Kinnear, who weeks earlier came out swinging in his initial reaction to a troublesome public relations breakdown between frontline workers and transit users, has maintained a sincere effort to calm the storm of criticism and hostility, repeatedly promising on behalf of the union’s 8,000 members to do better.

Yet, it was the front page publication of a napping ticket taker, which also went ‘viral’ on the Internet, followed by other photographic evidence of what TTC Chief General Manager Gary Webster described as “a culture of unacceptable operating discipline … complacency and malaise” by frontline workers that really precipitated this customer-and-service-provider confab. One wonders whether any of the growing customer discontent would have been taken seriously otherwise.

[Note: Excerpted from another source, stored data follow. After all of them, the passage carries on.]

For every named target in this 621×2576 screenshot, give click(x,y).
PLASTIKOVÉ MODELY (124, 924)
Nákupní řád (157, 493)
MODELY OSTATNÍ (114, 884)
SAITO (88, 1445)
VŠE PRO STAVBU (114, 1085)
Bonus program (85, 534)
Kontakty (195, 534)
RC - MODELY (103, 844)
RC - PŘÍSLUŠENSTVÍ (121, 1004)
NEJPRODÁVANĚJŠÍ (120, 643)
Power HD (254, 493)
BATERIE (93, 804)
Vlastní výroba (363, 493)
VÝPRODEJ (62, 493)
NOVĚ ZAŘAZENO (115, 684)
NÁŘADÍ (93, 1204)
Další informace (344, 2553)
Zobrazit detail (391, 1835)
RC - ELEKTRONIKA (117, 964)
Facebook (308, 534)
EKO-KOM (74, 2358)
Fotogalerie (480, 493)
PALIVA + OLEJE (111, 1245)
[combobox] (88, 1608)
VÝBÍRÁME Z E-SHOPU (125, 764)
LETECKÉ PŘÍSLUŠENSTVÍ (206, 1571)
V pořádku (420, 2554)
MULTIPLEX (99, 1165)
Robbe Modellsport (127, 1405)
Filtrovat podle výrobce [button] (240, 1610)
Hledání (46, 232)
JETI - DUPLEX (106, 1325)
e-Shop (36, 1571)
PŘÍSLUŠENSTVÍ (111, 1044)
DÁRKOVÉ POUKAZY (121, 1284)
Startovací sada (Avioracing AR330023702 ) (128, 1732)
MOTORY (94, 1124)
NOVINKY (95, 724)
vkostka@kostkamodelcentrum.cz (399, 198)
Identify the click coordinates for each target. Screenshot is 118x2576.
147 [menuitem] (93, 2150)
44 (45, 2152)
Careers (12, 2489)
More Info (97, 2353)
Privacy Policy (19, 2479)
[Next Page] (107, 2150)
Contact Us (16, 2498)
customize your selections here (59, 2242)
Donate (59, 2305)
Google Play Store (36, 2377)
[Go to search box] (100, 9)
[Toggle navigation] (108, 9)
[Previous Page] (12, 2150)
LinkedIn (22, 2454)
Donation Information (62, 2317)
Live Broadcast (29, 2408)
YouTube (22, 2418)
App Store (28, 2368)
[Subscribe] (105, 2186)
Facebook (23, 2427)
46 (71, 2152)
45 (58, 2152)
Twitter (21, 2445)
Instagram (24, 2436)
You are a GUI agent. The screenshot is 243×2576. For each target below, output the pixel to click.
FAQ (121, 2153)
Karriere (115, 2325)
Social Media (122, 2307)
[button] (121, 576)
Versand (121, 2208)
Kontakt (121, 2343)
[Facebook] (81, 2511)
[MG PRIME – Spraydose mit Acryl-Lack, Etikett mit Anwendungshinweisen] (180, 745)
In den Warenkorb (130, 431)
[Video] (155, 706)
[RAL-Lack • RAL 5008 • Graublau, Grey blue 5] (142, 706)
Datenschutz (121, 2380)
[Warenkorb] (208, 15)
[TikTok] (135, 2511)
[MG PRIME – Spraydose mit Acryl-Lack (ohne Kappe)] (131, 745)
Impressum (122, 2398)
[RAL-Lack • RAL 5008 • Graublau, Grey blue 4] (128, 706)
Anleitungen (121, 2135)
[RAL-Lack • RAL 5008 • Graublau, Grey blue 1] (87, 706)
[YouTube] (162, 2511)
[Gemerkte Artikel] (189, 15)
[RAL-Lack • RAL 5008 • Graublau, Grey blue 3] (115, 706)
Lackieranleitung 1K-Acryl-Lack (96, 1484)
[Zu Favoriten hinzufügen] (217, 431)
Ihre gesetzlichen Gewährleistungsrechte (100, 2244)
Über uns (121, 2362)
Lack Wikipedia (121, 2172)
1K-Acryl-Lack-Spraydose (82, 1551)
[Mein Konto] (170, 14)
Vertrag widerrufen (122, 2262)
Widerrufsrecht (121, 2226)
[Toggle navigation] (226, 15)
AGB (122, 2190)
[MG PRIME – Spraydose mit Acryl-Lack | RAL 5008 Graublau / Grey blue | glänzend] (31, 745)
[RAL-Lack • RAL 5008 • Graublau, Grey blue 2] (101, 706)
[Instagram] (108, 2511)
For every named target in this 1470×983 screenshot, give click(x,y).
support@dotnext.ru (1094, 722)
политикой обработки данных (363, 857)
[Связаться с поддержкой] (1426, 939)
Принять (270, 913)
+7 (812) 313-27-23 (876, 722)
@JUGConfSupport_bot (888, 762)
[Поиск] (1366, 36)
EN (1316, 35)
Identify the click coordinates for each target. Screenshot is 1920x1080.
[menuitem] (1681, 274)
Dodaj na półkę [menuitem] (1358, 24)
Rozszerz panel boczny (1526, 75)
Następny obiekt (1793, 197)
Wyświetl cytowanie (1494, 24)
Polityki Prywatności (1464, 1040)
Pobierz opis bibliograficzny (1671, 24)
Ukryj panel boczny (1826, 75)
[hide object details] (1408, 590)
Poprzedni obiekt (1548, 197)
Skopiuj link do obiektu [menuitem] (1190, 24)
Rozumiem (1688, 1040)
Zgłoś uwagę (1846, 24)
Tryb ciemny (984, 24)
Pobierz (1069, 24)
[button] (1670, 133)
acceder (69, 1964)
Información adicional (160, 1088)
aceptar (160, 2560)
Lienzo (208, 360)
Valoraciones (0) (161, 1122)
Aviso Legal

Now, Kinnear is talking up an alliance between transit users and the union aimed at putting pressure on provincial politicians to increase funding and return Toronto’s public transit system to its former position as the best in North America. Kinnear traces the beginning of the decline in service to the funding cuts by the Mike Harris government in 1995, which left the burden of operating costs in the pockets of transit users to the tune of 70 per cent of funding.

But even as the union head and caring staffers are doing their best to improve public relations, those of us who use the service every day know that infractions continue. On the way to the town hall by TTC – which is how more than 60 per cent of those who attended the meeting got there – yet another streetcar driver decided to park the vehicle he was in charge off just short of the proper station position, not because it accommodated any passengers but because it made it a little easier for him to get to his coffee-break at the nearby McDonald’s.

This problem is not going away overnight.

A note on Mother’s Day…

This coming Mother’s Day Sunday, all some mothers really want is for you to clean your room without having to be told to do so. In other words, a day where they don’t feel they have to nag.